Whoa, Sometimes you go into a film expecting one thing and what you get is so radically different that it leaves you rattled. I walked into this one expecting 90 minutes of backstabbing and musical rivalry but ended up with a mish mash of amputation, bugs, terrible tradition, vomit, graphic gore, male privilege and how it ruins lives, bus rides from hell and enough darkness to block out any amount of May sunlight. It's a film best watched cold but jesus there's stuff in here that would trigger the strongest of minds. It's like the love child of Park Chan-Wook and Brian De Palma with a healthy dose of Pascal Laugier lobbed in to mix things up. It's warped and it's genuinely unpleasant in places, but I gotta say I enjoyed it. No, scratch that, enjoyed isn't a word I could use here. It grabbed me and wouldn't let go.

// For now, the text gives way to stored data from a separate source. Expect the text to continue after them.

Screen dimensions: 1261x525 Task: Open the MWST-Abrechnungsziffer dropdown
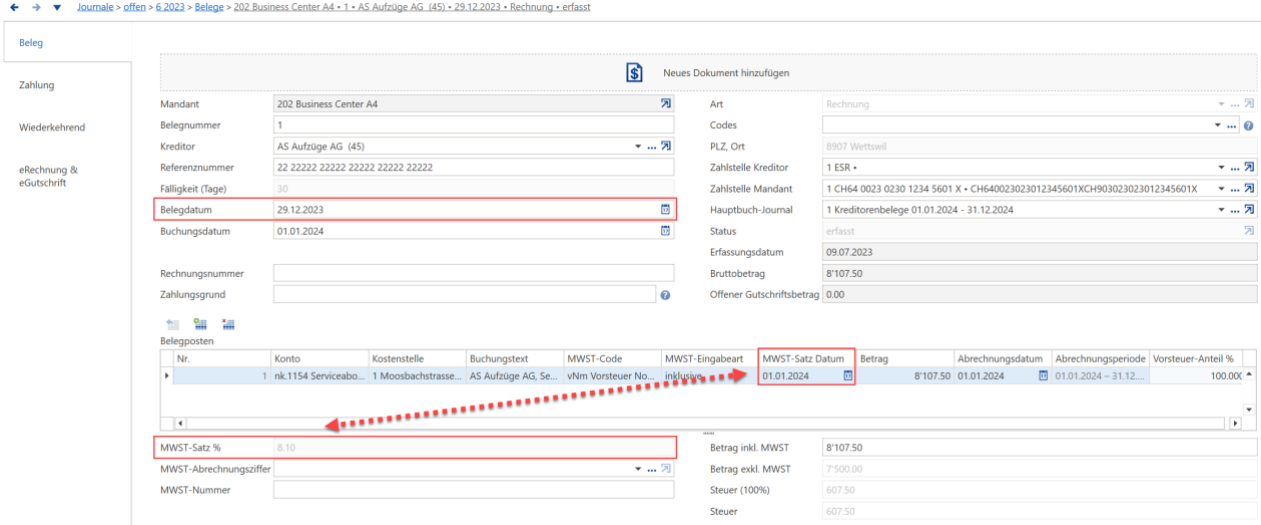pyautogui.click(x=638, y=469)
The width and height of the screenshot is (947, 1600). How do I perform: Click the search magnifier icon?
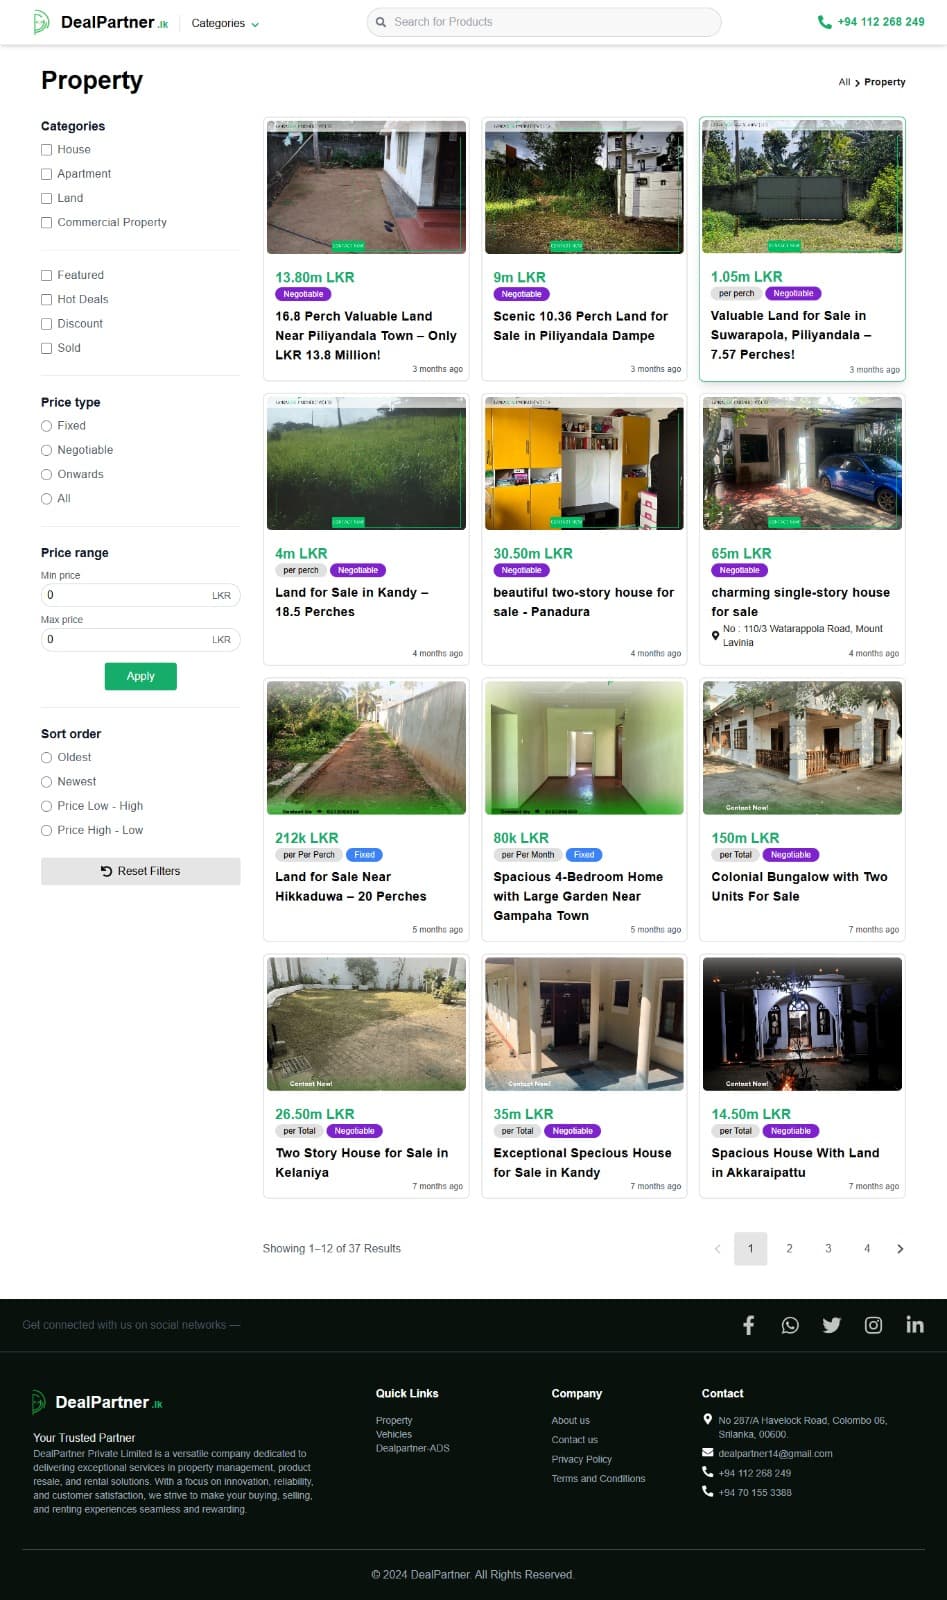pyautogui.click(x=381, y=22)
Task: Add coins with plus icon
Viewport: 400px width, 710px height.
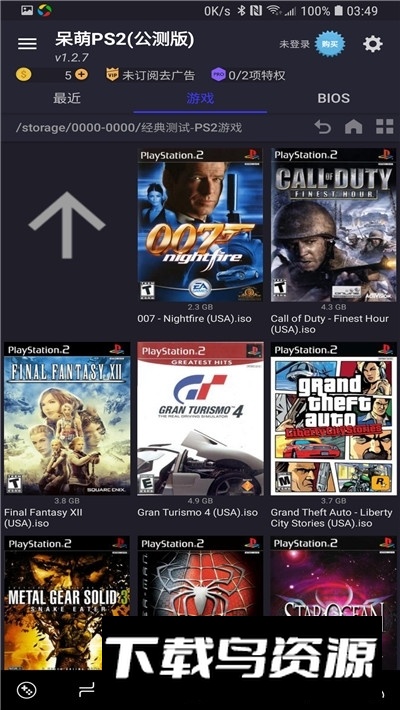Action: point(82,74)
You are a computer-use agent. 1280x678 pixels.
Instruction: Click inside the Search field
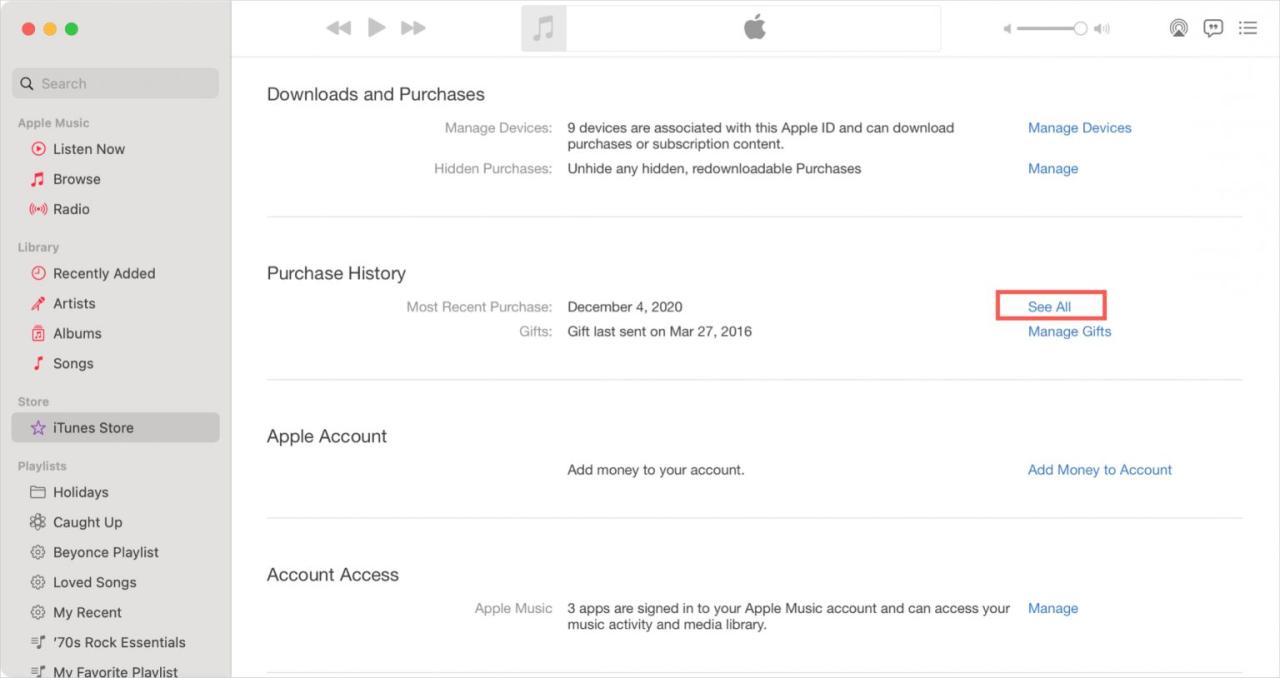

It feels like a film where the hideous final shot was the first thing envisioned and the rest of the story was reverse engineered from there. Revelations pile on top of revelations. Events are rewound and watched from different angles. Double crosses become triple crosses. Events are vague before becoming glaringly obvious. Moments of maddening stupidity untangle to make some kind of sense..........sense. Ya, sense. TBH, if you start to think too much about The Perfection it does rapidly fall apart. Big, horrible things happen to people that don't really need to happen. In the real world people do this thing called talking. It works sometimes. It helps us avoid drugs and very sharp implements. But it's not very cinematic I suppose. And really, if they characters here were able to talk, us, the viewers would miss out on a lot of madness. Silliness is easy to forgive when you're staring at a TV screen with your jaw on the floor.
Allison Williams played Marnie Michaels for 6 years on HBO's hit series 'Girls'. There were 62 episodes and during each of them you wanted her to be hit by a flaming truck but here she untaps a hidden reservoir of sympathy that only becomes clear as the film progresses and you start to fear for her. She's pretty great in the part and displays a depth of talent that her big roles in Girls and Get On never hinted at. Logan Browning as Lizzie gets the less showy role but her big bus bound moment is the kind of thing that would put the fear of god in you, especially if you're prone to a spot of intestinal bother. They work well together, crazy chemistry at first before it all turns into something totally different.
The Perfection is a film about sticking together. It's a film tearing apart old traditions. It's a film that's going to gain a large cult following over the next few years. Even if you don't like it (and many won't) it's an interesting and timely watch.